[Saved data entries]
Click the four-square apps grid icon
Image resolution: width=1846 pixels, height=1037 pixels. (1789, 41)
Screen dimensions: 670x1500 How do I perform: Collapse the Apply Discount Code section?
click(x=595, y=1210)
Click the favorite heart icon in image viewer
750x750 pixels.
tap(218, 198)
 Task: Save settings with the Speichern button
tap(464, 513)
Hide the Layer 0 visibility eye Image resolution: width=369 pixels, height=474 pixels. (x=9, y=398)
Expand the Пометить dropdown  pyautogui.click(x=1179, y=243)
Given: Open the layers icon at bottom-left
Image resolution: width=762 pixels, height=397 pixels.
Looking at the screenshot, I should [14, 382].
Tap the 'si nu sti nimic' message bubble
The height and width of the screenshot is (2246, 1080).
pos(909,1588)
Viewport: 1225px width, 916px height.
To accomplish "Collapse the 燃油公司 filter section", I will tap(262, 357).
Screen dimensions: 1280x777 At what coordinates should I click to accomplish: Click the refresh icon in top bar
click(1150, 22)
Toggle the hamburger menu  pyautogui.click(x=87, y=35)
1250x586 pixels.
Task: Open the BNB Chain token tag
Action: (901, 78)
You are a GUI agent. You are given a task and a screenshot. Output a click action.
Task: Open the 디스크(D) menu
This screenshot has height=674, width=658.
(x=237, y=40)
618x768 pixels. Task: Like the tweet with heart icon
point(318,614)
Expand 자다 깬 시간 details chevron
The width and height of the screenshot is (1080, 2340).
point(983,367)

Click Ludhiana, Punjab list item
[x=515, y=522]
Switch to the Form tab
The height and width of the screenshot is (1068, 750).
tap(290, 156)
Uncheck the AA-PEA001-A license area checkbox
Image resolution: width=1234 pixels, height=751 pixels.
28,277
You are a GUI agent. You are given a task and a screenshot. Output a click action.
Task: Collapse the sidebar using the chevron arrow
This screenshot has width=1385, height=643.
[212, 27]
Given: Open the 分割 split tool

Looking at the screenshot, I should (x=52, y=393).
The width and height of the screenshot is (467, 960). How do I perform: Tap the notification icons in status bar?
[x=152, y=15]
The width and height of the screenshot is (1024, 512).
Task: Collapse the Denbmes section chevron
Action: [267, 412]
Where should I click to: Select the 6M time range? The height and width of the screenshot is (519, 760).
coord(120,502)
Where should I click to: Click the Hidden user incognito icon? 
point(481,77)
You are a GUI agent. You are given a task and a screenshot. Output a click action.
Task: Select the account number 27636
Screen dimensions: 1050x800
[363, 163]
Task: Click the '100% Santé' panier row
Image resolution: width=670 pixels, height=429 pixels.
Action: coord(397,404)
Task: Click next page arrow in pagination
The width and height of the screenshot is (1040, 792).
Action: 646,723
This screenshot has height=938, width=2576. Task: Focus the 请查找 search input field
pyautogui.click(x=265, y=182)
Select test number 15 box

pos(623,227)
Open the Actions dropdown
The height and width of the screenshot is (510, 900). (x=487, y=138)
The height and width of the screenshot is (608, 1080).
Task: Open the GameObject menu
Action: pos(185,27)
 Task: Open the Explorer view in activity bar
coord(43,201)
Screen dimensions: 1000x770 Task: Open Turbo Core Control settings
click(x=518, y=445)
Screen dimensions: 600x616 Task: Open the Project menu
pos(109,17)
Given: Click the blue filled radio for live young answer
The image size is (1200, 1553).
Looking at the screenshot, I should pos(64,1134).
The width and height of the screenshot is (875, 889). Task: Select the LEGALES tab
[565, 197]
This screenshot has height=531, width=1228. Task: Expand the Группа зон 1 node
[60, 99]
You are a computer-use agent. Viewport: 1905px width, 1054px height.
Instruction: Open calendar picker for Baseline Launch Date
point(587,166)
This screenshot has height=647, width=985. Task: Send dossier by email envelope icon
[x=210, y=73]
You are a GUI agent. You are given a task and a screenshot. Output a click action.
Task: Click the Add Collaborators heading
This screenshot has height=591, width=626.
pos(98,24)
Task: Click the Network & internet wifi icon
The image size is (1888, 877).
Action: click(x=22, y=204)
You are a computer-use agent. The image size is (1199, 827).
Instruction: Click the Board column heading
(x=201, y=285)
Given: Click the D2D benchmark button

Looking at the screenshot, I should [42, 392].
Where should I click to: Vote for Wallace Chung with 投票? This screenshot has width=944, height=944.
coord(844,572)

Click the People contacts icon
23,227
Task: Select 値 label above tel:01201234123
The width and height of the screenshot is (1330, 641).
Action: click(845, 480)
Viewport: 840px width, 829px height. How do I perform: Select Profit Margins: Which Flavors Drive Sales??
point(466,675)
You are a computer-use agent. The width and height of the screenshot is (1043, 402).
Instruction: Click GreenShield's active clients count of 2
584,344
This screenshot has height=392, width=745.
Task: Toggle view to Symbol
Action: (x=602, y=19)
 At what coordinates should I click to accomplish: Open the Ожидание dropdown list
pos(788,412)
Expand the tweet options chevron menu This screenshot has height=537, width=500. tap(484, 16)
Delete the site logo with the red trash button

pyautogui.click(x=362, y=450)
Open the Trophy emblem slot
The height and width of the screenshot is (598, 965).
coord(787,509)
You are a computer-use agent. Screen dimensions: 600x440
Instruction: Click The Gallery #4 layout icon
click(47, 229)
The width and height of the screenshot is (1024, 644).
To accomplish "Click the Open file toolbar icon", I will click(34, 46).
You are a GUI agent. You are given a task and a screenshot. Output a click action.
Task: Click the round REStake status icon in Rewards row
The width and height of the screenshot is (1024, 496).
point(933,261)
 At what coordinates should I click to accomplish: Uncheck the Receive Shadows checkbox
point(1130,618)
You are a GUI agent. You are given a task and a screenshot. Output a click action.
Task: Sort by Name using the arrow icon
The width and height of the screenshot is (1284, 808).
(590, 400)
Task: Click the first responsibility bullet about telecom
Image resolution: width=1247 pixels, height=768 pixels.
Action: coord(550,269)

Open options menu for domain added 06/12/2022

§ WHAT IS REQUIRED:
Find "will" in the preceding records. Copy each line that holds it.

§ COMPLETED TASK:
To accomplish "Collapse the 燃油公司 filter section", I will tap(262, 357).
To accomplish "Click the Open file toolbar icon", I will click(34, 46).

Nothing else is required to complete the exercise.